Œuvre de l’architecte messin E. Fagnoni, le monument commémoratif à la gloire du génie rend hommage aux soldats de la guerre souterraine aux Eparges dont les terribles cratères et entonnoirs restent visibles.
Erigé en 1963 par la section de Metz de la « Société mutuelle des anciens du génie et des transmissions de l’Est de la France » créée à Nancy en 1889, il est dédié aussi aux sapeurs français de tous les temps, de toutes les guerres et de toutes les spécialités du Génie.
A l’origine, le monument du génie devait être installé à Verdun, près de la Porte Chaussée. Une souscription nationale est lancée dans les années 30 par l’« Association du monument du génie » et un timbre est émis en 1939 avec une surtaxe de 50 centimes pour permettre l’érection du monument.
La construction du monument est interrompue par la Seconde Guerre mondiale et sera achevée en 1963. Le mémorial est finalement installé aux Eparges, haut lieu du génie militaire français pendant la Première Guerre mondiale. L’inauguration, le 20 octobre 1963, était placée sous la présidence de M. Messmer, Ministre des armées, du Général Massu, gouverneur militaire de Metz commandant la 6ème Région militaire et représentant M. Sainteny, Ministre des anciens combattants, et de M. Chazal, Préfet de la Meuse.
Tous les ans, le premier dimanche d’octobre, les anciens du génie et des transmissions rendent hommage aux troupes et services du génie en organisant un pèlerinage.
Sept colonnes pour sept spécialités
Le monument, en granit, élevé à la mémoire des sapeurs qui subirent de lourdes pertes durant la guerre des mines se trouve sur un socle pavé.
Le double mur semi-circulaire et ses sept palplanches font référence aux tranchées et autres galeries aménagées par les soldats du Génie pendant quatre années de guerre de position. D’un côté du mur, un texte rappelle la dédicace « A la gloire du Génie » et, de l’autre l’emblème du Génie.
Les sept colonnes qui s’élèvent au dessus du socle symbolisent les différents corps du Génie. Elles désignent :
- les aérostiers : ils pilotent les aéronautes durant la Grande Guerre. Ces ballons militaires servaient à acheminer le courrier et étaient aussi des postes d’observations ;
- les artificiers : ils ont la tâche, avec l'aide d'explosifs, d'empêcher la progression de l’ennemi. Ils doivent aussi désamorcer et neutraliser les charges ennemies ;
- les chemins de fer : cette spécialité permet de construire des voies ferrées pour relier les champs de bataille à l’arrière front ;
- les électromécaniciens : ils sont les spécialistes chargés de fournir le courant électrique dans les camps et les forts. Ils sont sollicités sur toutes les installations utilisant l'énergie électrique.

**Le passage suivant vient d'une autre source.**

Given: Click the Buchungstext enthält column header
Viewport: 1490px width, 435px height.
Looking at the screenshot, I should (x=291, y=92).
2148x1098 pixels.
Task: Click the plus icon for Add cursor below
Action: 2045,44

- les pontonniers : ils sont chargés de mettre en place sur des cours d'eau (fleuves, rivières, ...) des ponts afin de permettre leur franchissement par les armées ;
- les sapeurs-mineurs : ils ont une double fonction, réaliser les travaux de sape ou de tranchée mais aussi creuser des ouvrages souterrains permettant de renverser les positions ennemies à l'aide de mines et de contre-mines ;
- les télégraphistes : ils s’occupent de la téléphonie et de la télégraphie militaire. Ils permettent de transmettre l’information entre les unités militaires. Avant la création de l'Arme des Transmissions, le Génie avait à charge la formation et la gestion des futurs sapeurs-télégraphistes.
Ces sept spécialités reflètent la devise du Génie : « Parfois détruire, souvent construire, toujours servir ».